Task brief: Search the entries for the word "para". Copy each line in which it is found.

Extracted records:
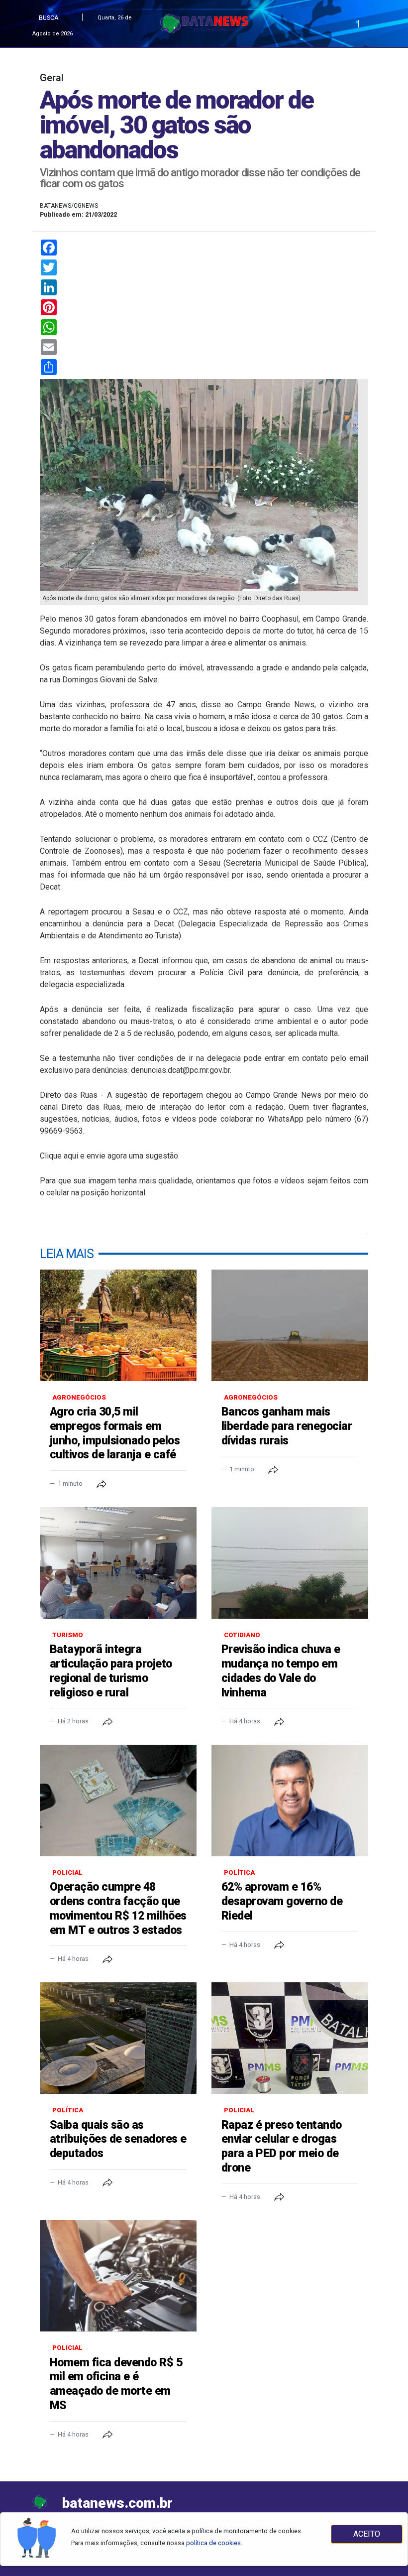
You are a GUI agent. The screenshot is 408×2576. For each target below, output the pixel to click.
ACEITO (366, 2534)
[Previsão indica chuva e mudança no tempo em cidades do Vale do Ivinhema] (289, 1563)
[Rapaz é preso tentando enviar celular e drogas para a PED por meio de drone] (289, 2038)
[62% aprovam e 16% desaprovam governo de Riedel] (289, 1800)
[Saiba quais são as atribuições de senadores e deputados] (118, 2038)
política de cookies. (214, 2543)
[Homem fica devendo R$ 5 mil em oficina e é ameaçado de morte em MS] (118, 2275)
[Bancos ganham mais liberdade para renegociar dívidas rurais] (289, 1325)
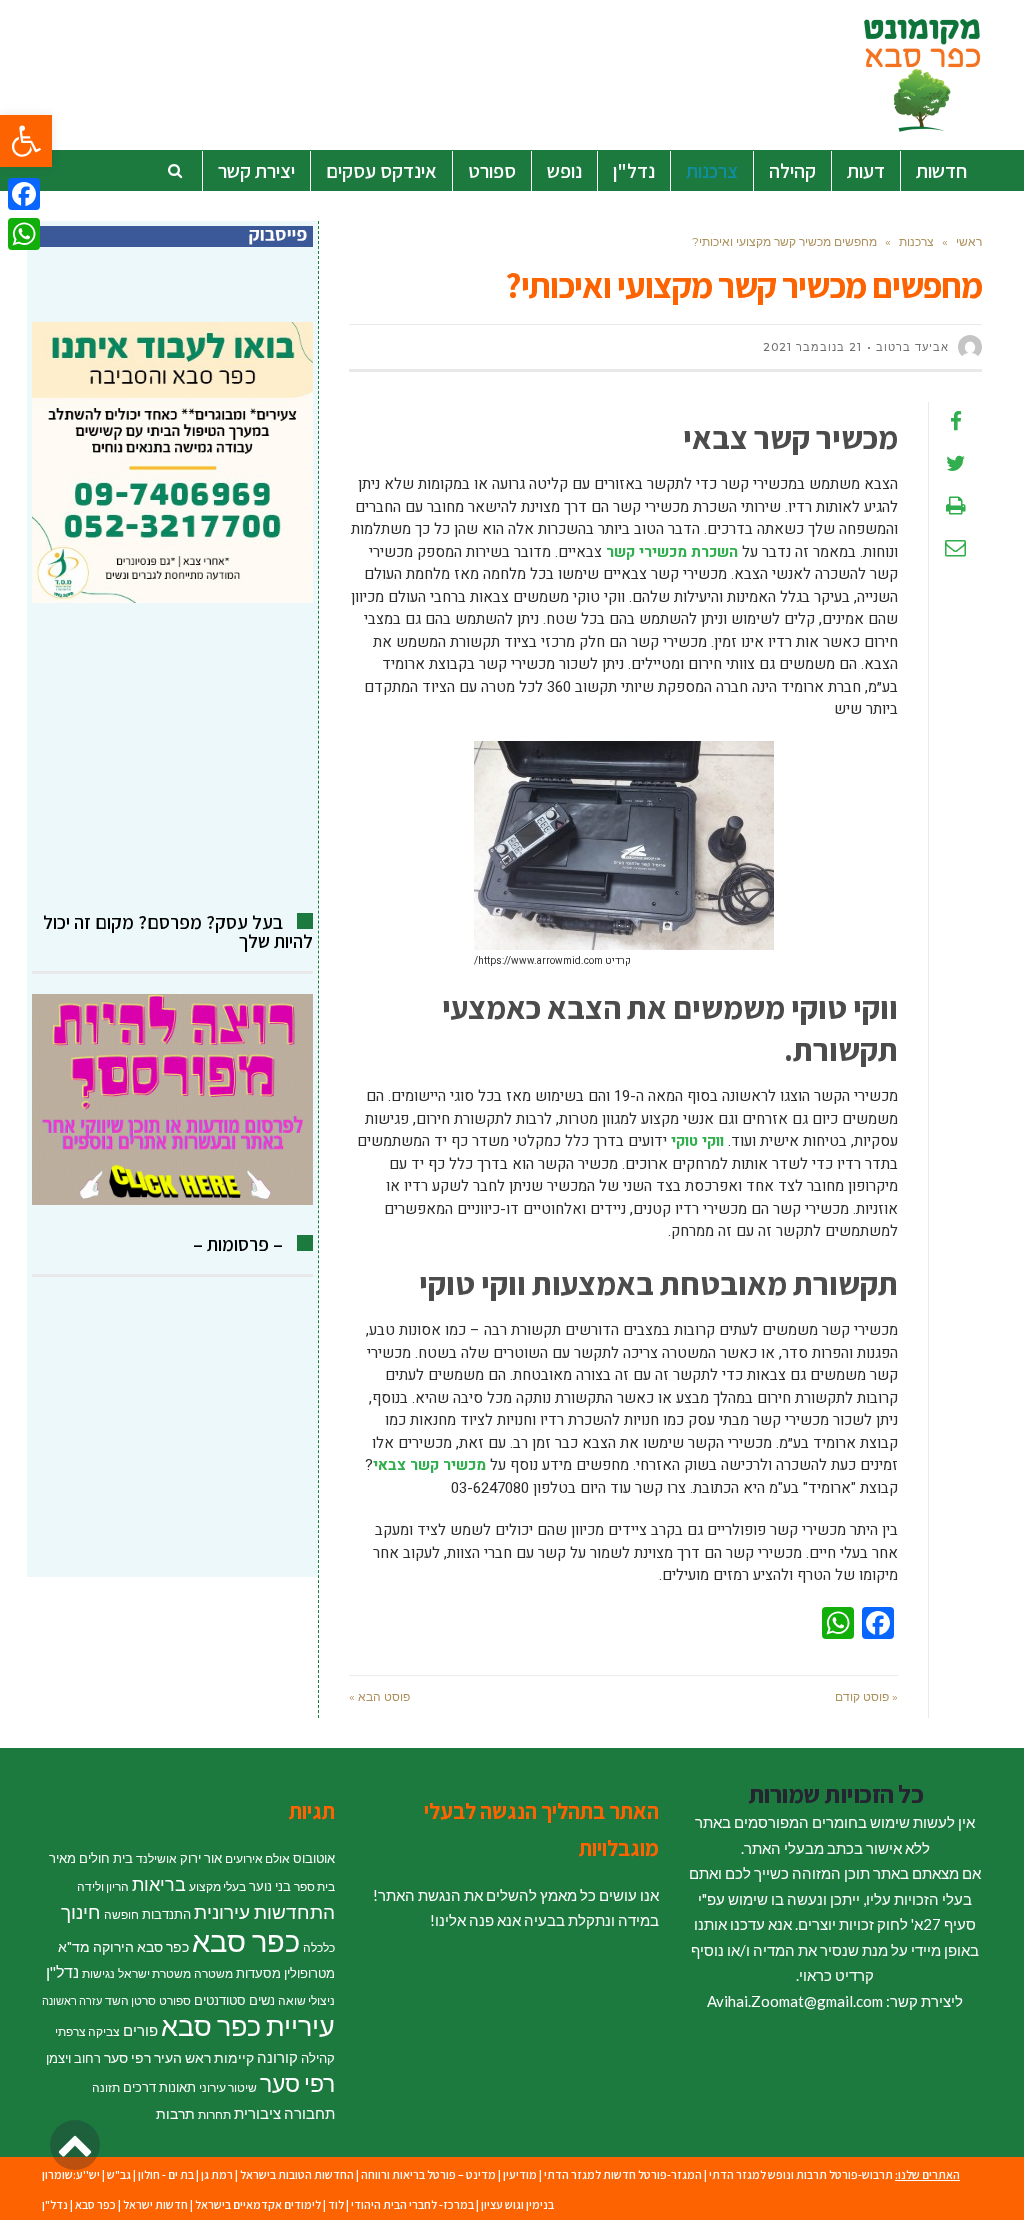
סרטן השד (130, 2000)
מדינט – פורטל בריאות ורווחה (428, 2174)
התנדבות (166, 1914)
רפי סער (297, 2083)
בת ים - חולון (166, 2174)
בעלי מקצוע (217, 1886)
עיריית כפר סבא (248, 2025)
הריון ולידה (103, 1886)
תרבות (175, 2113)
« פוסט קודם (866, 1696)
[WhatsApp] (24, 234)
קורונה (277, 2057)
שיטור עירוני (228, 2087)
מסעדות (258, 1973)
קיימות (234, 2057)
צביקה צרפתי (87, 2031)
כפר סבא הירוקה (141, 1946)
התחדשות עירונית (264, 1912)
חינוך (81, 1911)
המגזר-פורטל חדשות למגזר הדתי (623, 2174)
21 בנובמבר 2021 (812, 347)
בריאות (159, 1884)
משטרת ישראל (154, 1973)
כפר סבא (246, 1940)
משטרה (213, 1973)
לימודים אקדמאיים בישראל (258, 2204)
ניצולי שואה (306, 2000)
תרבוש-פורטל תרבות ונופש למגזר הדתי (801, 2174)
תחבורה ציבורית (284, 2113)
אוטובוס (314, 1858)
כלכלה (319, 1947)
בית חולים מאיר (91, 1858)
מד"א (74, 1946)
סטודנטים (220, 2000)
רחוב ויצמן (73, 2058)
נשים (262, 2000)
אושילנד (156, 1858)
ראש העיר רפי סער (157, 2057)
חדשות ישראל (155, 2204)
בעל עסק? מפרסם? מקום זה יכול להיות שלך (178, 931)
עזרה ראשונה (72, 2000)
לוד (336, 2204)
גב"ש (119, 2174)
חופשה (121, 1914)
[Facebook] (24, 194)
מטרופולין (309, 1973)
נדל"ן (62, 1972)
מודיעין (520, 2174)
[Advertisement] (172, 758)
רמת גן (217, 2174)
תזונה (106, 2087)
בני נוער (270, 1886)
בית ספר (314, 1886)
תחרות (214, 2114)
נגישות (98, 1973)
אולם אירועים (257, 1858)
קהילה (318, 2058)
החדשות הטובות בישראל (297, 2174)
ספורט (175, 2000)
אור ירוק (201, 1858)
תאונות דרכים (159, 2087)
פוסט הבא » (379, 1696)
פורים (140, 2030)
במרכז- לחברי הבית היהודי (412, 2204)
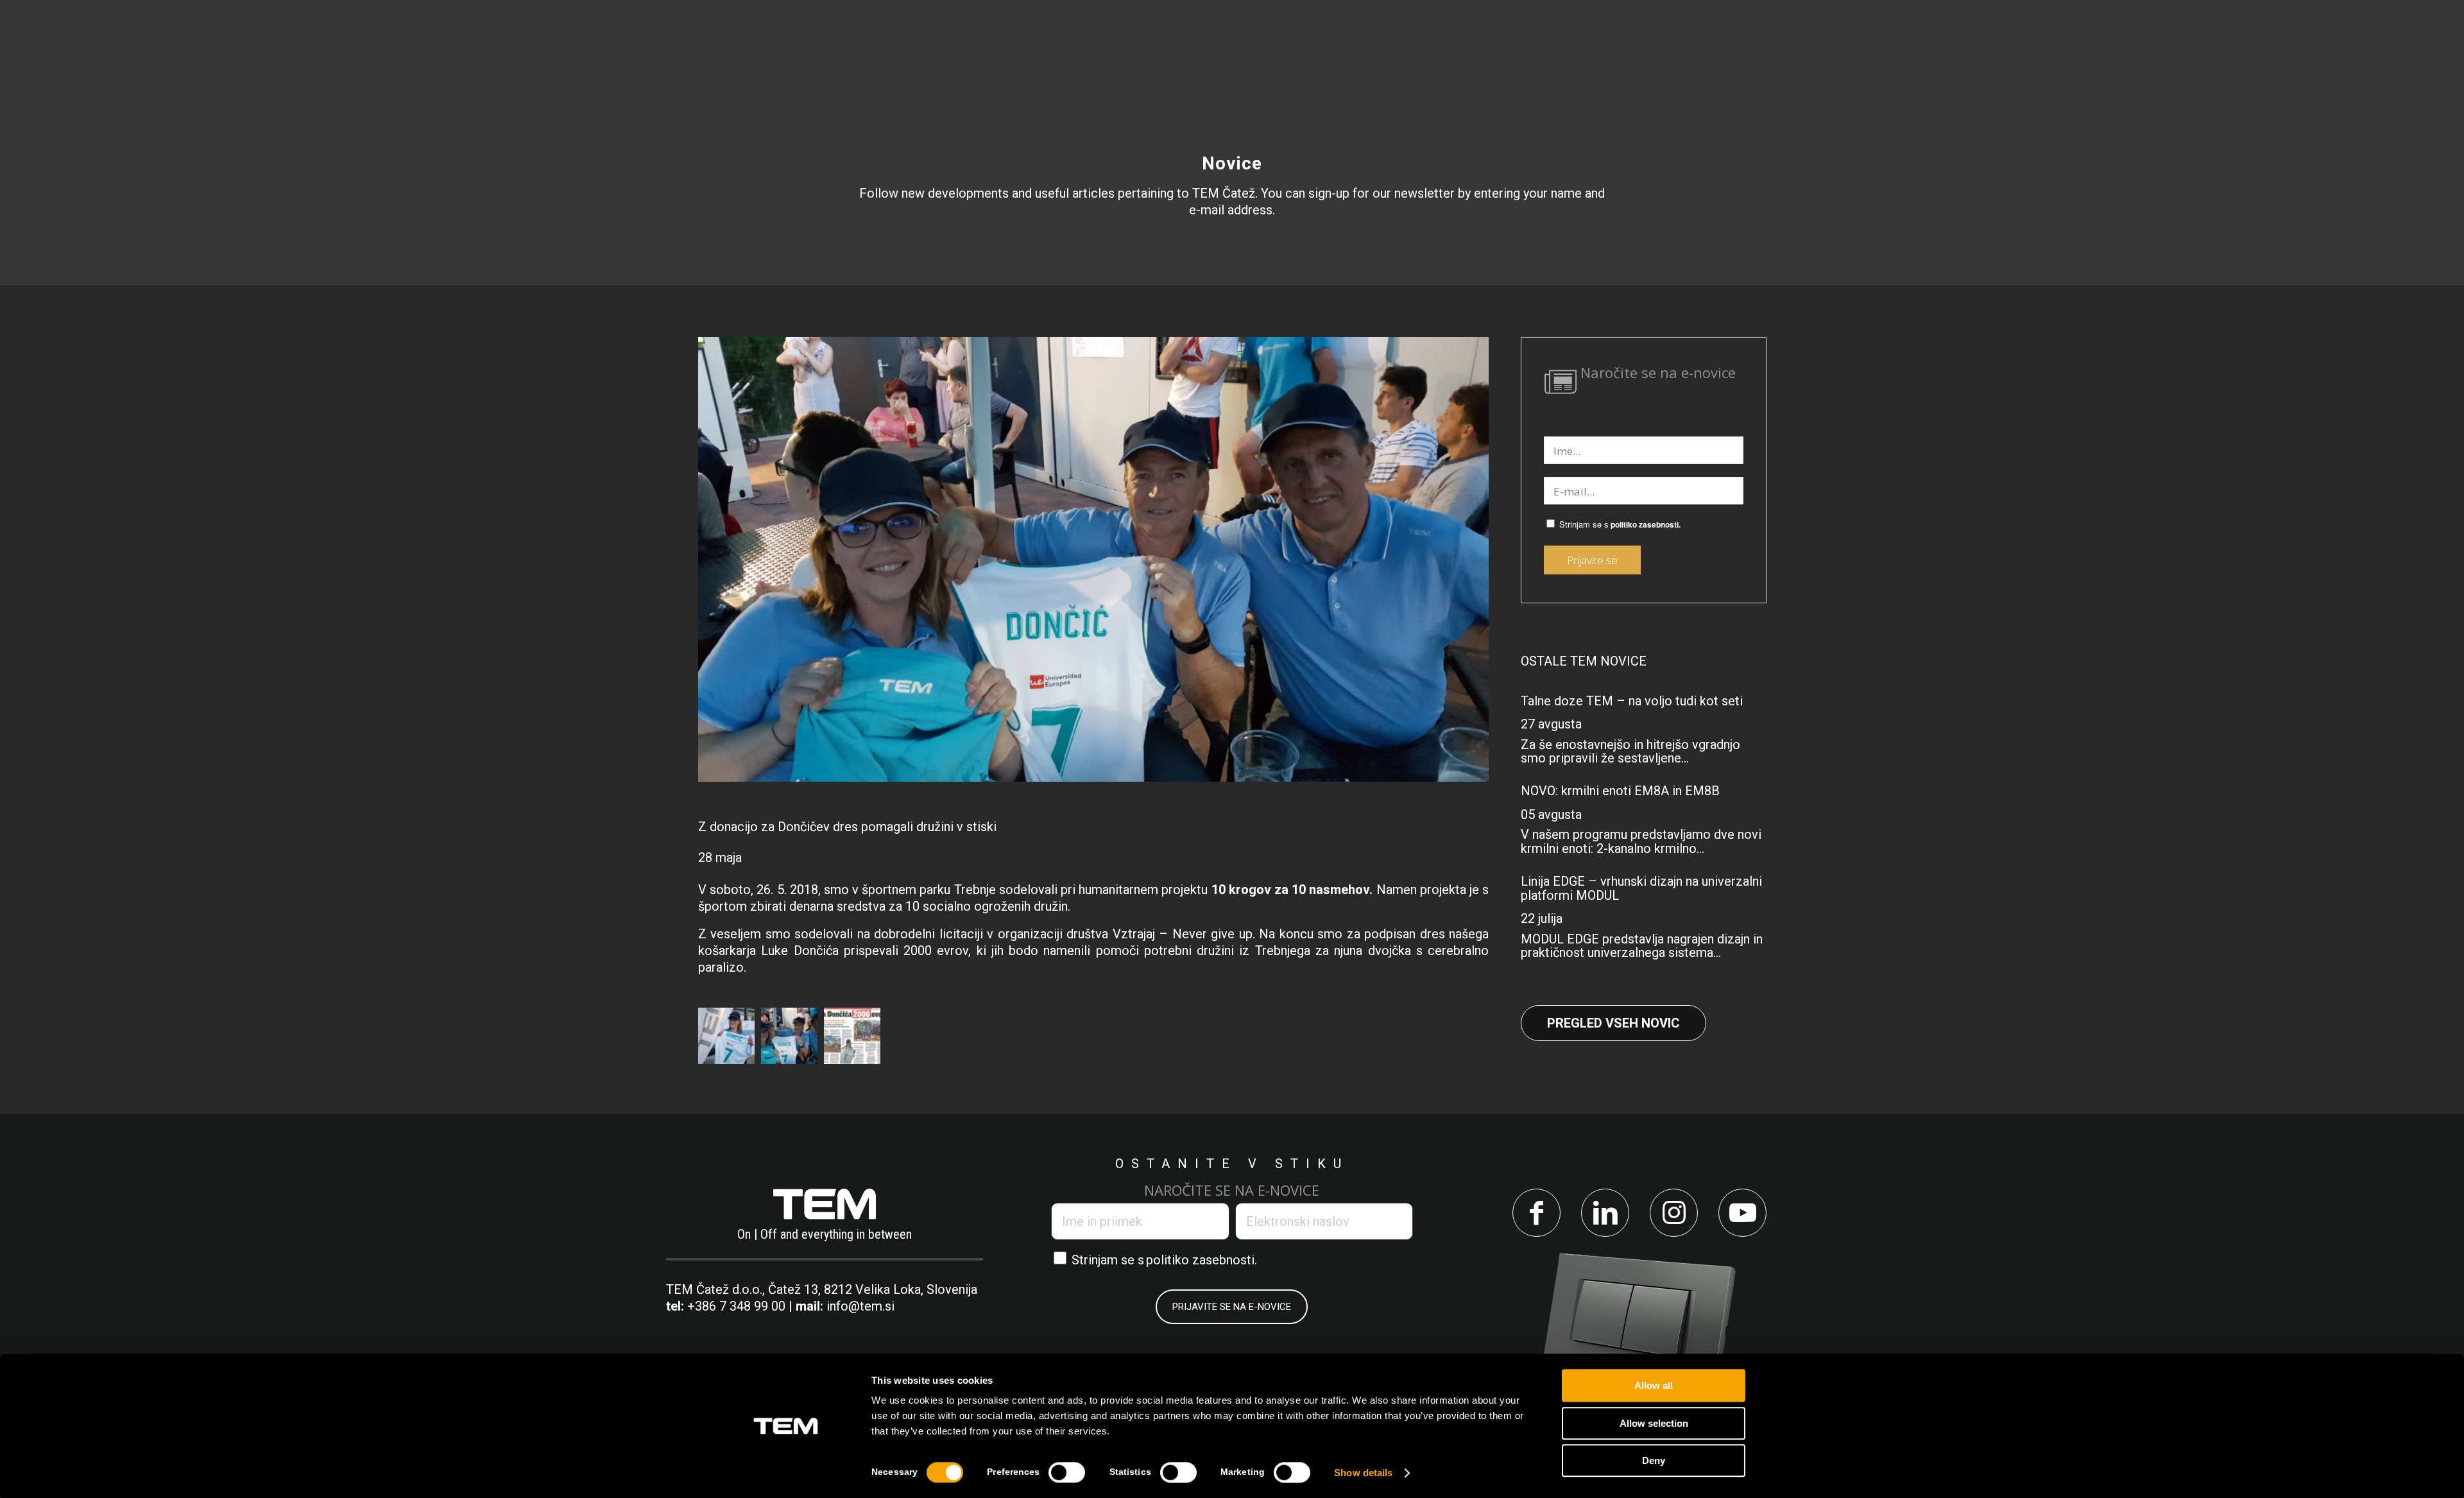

Answer space:
[Rapaz é preso tentando enviar celular e drogas para a PED por meio de drone] (289, 2038)
[Bancos ganham mais liberdade para renegociar dívidas rurais] (289, 1325)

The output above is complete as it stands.